Warming up before a run

A warm-up is not a few haphazard stretches. If you want to warm up, try any sort of movement, such as walking, slow jogging, cycling on a stationary bike, or even just some easy calisthenics. Moving like this for at least 5 to 10 minutes is designed to gradually raise the body’s core temperature, loosen up the muscles, and ease the body into a run.
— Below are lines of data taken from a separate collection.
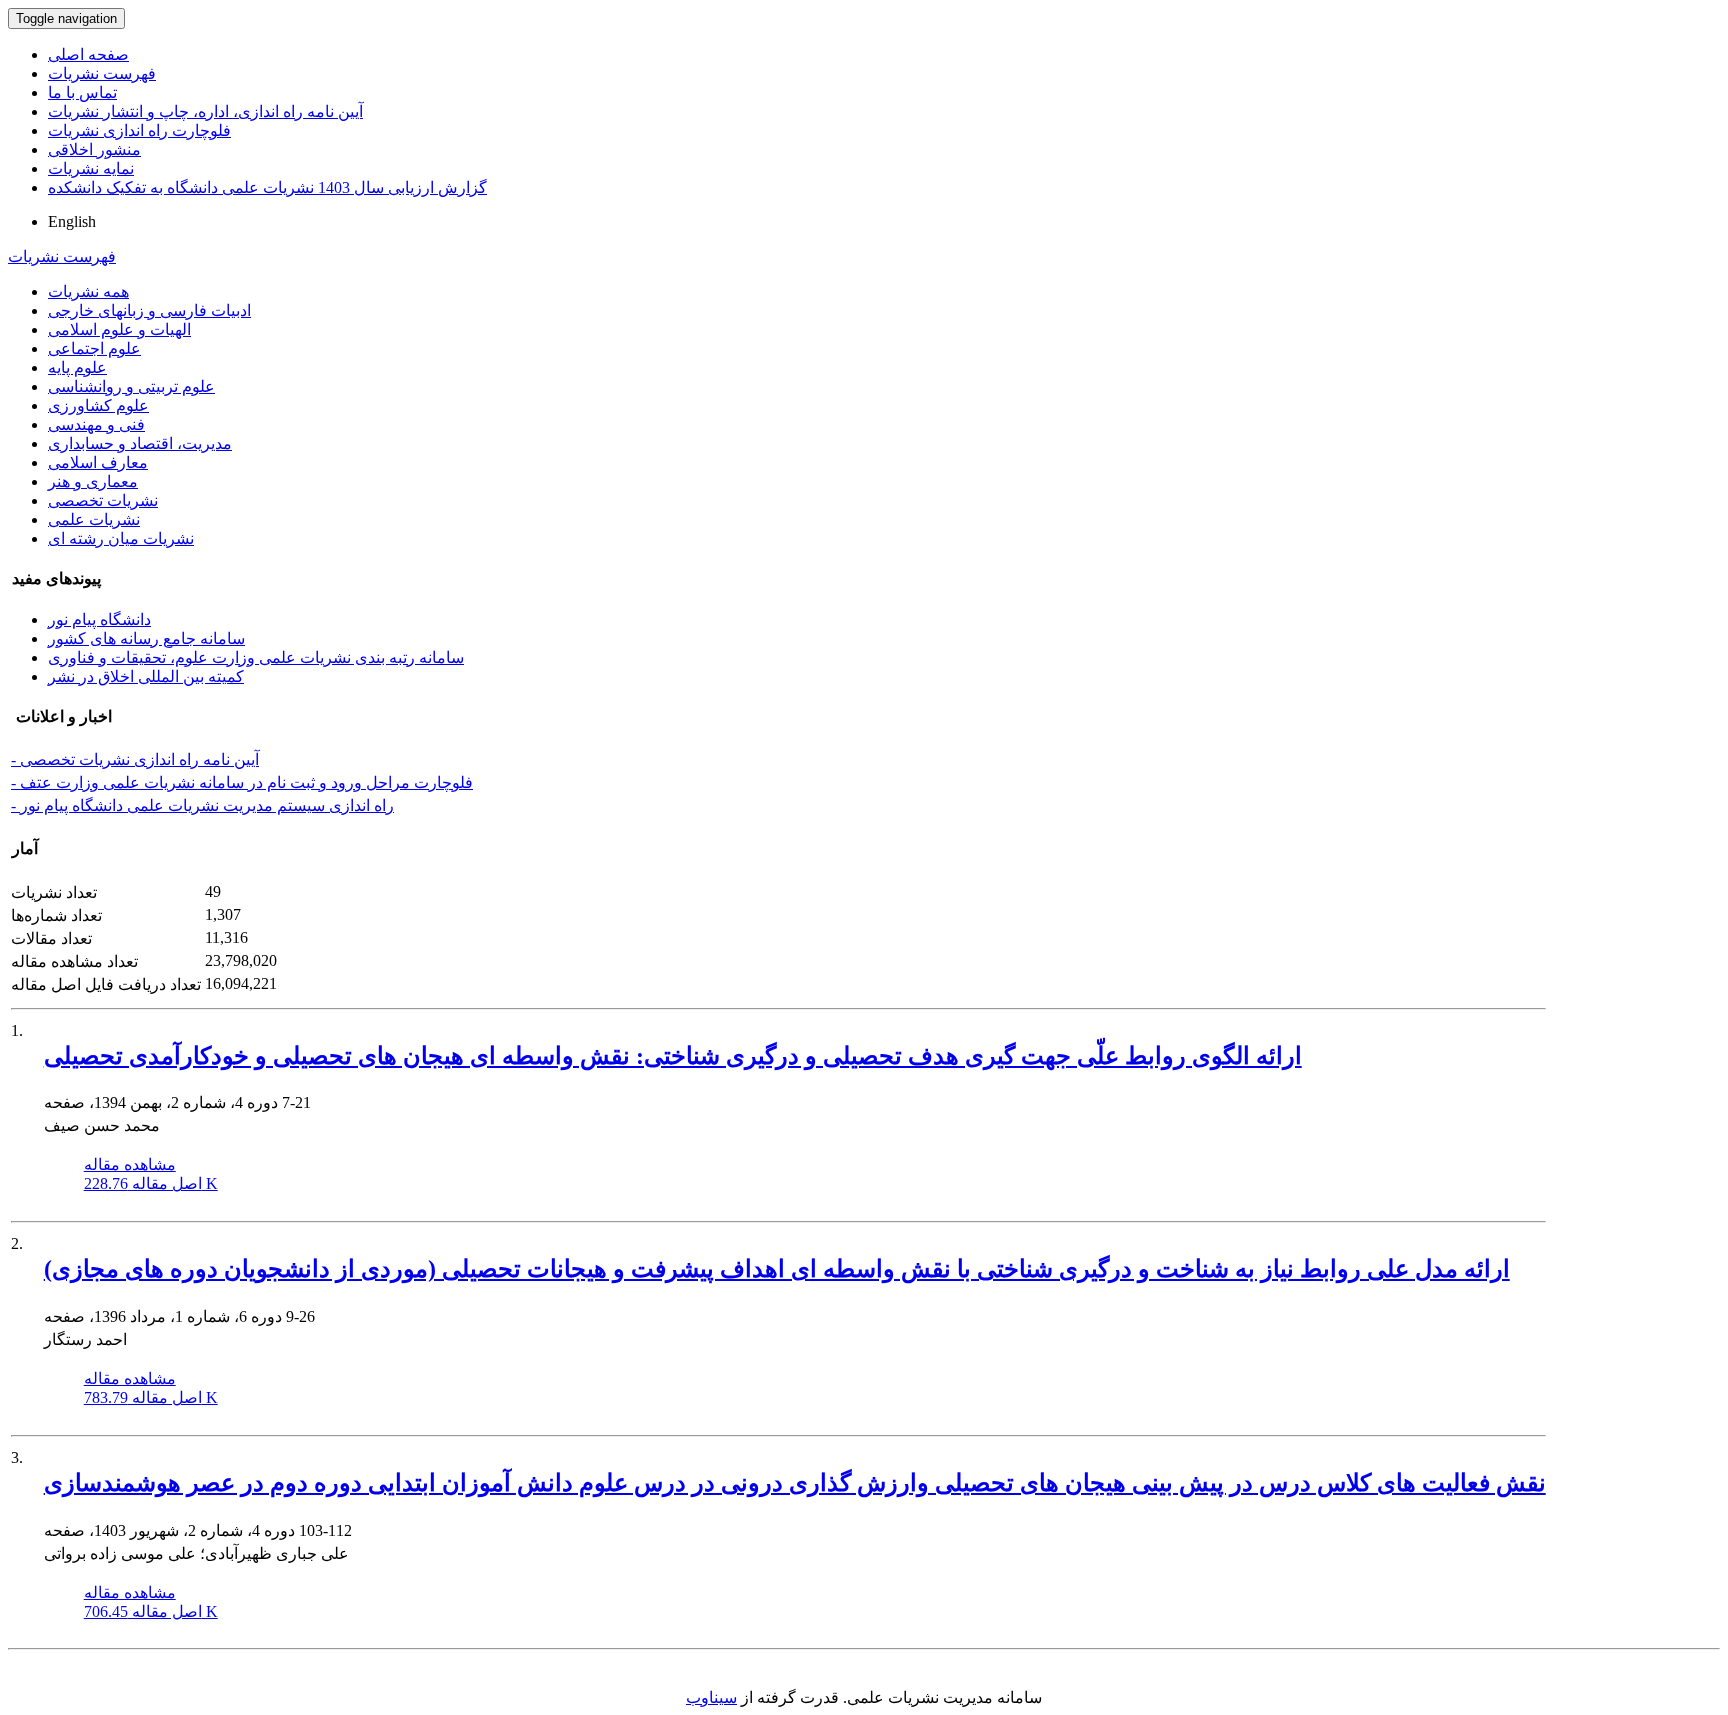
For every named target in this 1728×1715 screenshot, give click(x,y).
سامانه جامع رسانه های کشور (146, 638)
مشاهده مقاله (130, 1164)
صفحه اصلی (88, 54)
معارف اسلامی (98, 462)
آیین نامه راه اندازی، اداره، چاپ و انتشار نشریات (205, 111)
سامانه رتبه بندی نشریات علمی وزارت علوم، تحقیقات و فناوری (256, 657)
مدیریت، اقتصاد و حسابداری (140, 443)
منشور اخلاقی (94, 149)
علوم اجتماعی (94, 348)
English (72, 221)
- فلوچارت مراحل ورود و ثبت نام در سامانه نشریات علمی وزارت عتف (242, 782)
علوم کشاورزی (98, 405)
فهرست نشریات (102, 73)
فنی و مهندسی (96, 424)
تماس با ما (82, 92)
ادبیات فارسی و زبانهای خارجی (149, 310)
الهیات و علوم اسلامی (119, 329)
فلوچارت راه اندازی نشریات (139, 130)
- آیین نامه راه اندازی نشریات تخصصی (135, 759)
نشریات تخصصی (103, 500)
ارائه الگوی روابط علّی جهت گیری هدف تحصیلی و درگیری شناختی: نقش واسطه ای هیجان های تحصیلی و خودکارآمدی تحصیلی (673, 1056)
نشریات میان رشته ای (121, 538)
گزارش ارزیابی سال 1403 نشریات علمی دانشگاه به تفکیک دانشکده (267, 187)
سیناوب (711, 1697)
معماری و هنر (93, 481)
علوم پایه (77, 367)
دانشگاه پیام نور (99, 619)
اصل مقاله (151, 1183)
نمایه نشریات (91, 168)
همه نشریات (88, 291)
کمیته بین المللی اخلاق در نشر (146, 676)
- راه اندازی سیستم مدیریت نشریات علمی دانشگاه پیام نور (202, 805)
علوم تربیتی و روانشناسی (131, 386)
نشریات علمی (94, 519)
Brisk walking is the ideal warm-up for running. The perfect way to get your body ready for a little more serious action is to walk a lap or two around the track or a few blocks around your neighborhood. And don’t take off like an Indy 500 driver when the green flag drops when you do start walking. Begin slowly and gradually pick up the speed.

Cooling down after a run

You’ve finished your run. What’s the first thing you should do? Stop, right? Wrong. Keep moving. That’s the way to prevent the blood from pooling in the legs and keep it circulating back through the heart and into the brain. (People sometimes feel dizzy if they suddenly stop moving after a hard workout.)

A post-workout cool-down after you finish running keeps the blood flowing. The blood flow, in turn, can help minimize soreness by flushing out the waste products that build up as a result of running. Five to 10 minutes of walking after a run is a cool way to cool down.